◆ **Source records**
# # # # # # #

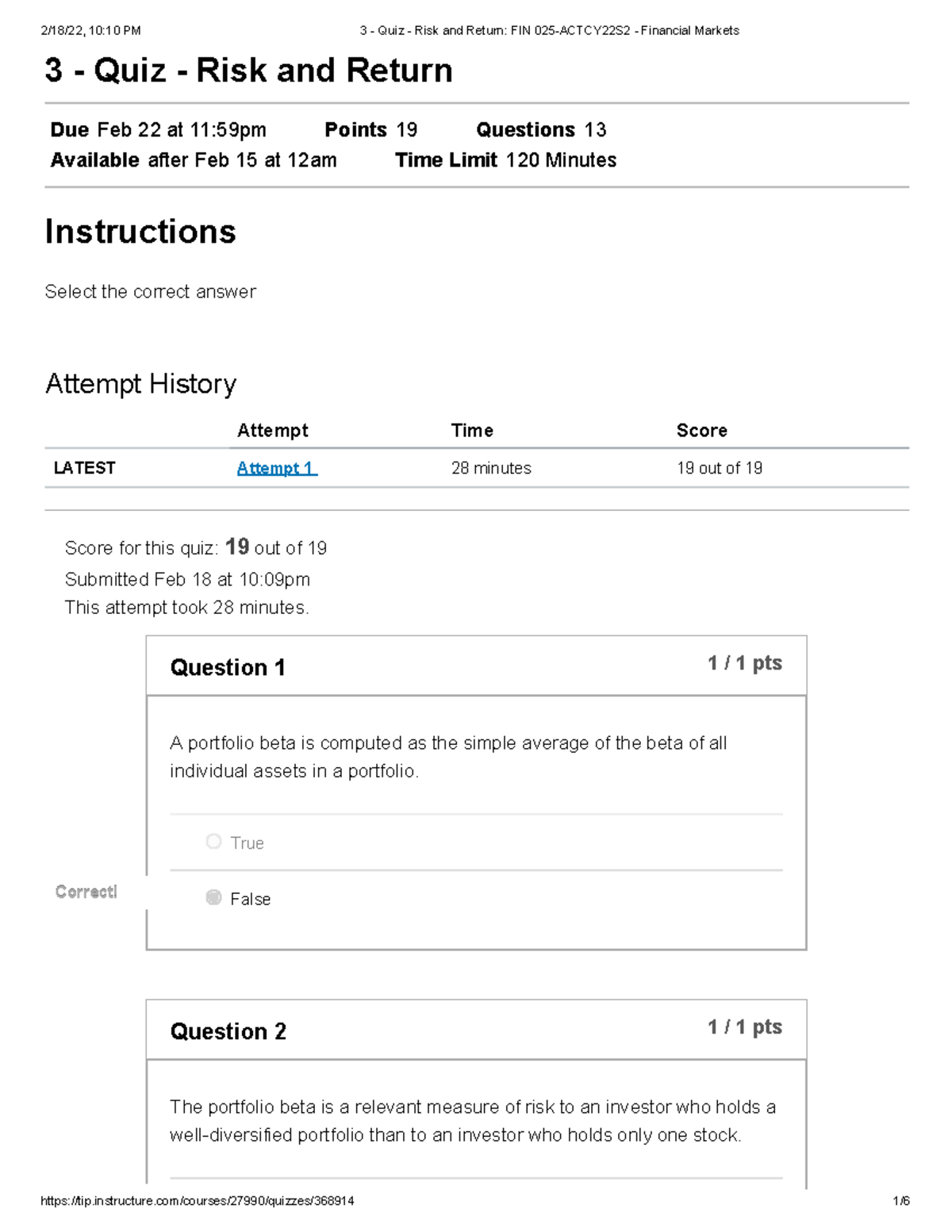Click the Score column header
This screenshot has height=1232, width=952.
(701, 431)
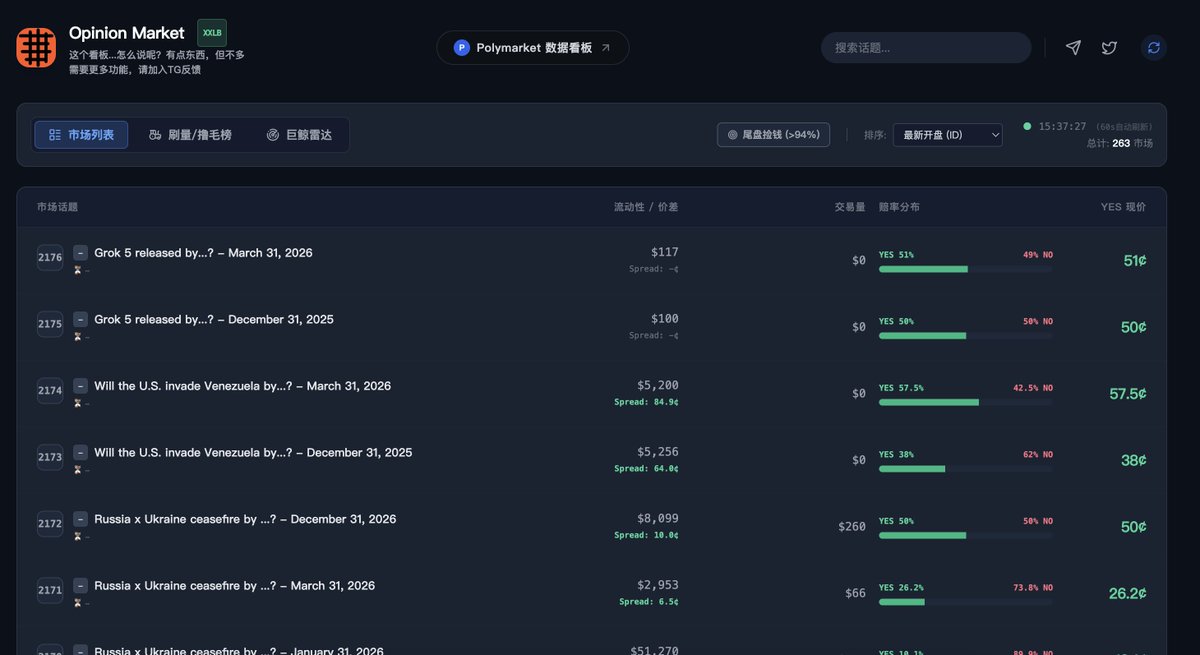Click the blue refresh icon button
Image resolution: width=1200 pixels, height=655 pixels.
pos(1154,48)
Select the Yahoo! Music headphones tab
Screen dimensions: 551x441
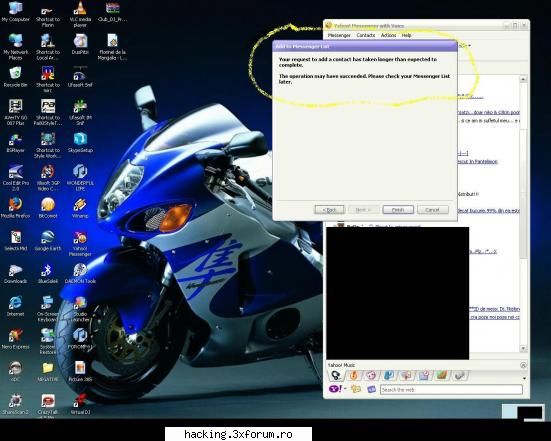pyautogui.click(x=336, y=375)
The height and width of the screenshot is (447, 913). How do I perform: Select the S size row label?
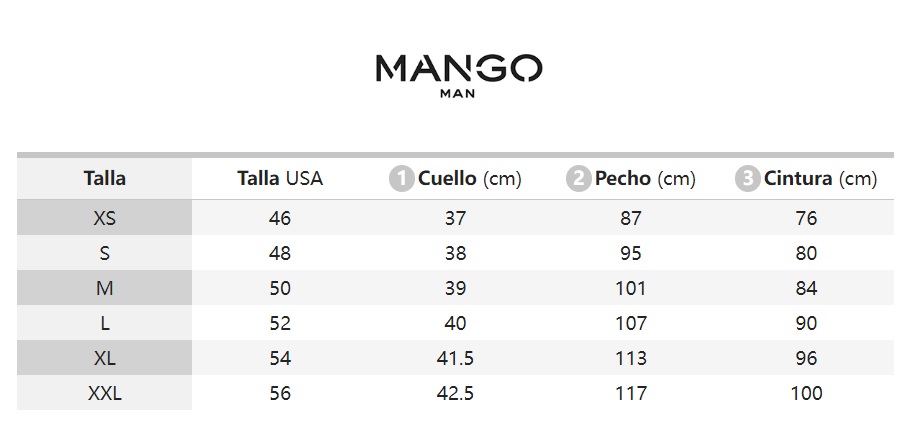click(104, 253)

# # # # # # #

Keep out the pictures, and copy exactly the lines from the one that contains "The height and" through the final line of the records above, both ends included.

◆ **Task response**
The height and width of the screenshot is (447, 913). How do I perform: Select the S size row label?
click(104, 253)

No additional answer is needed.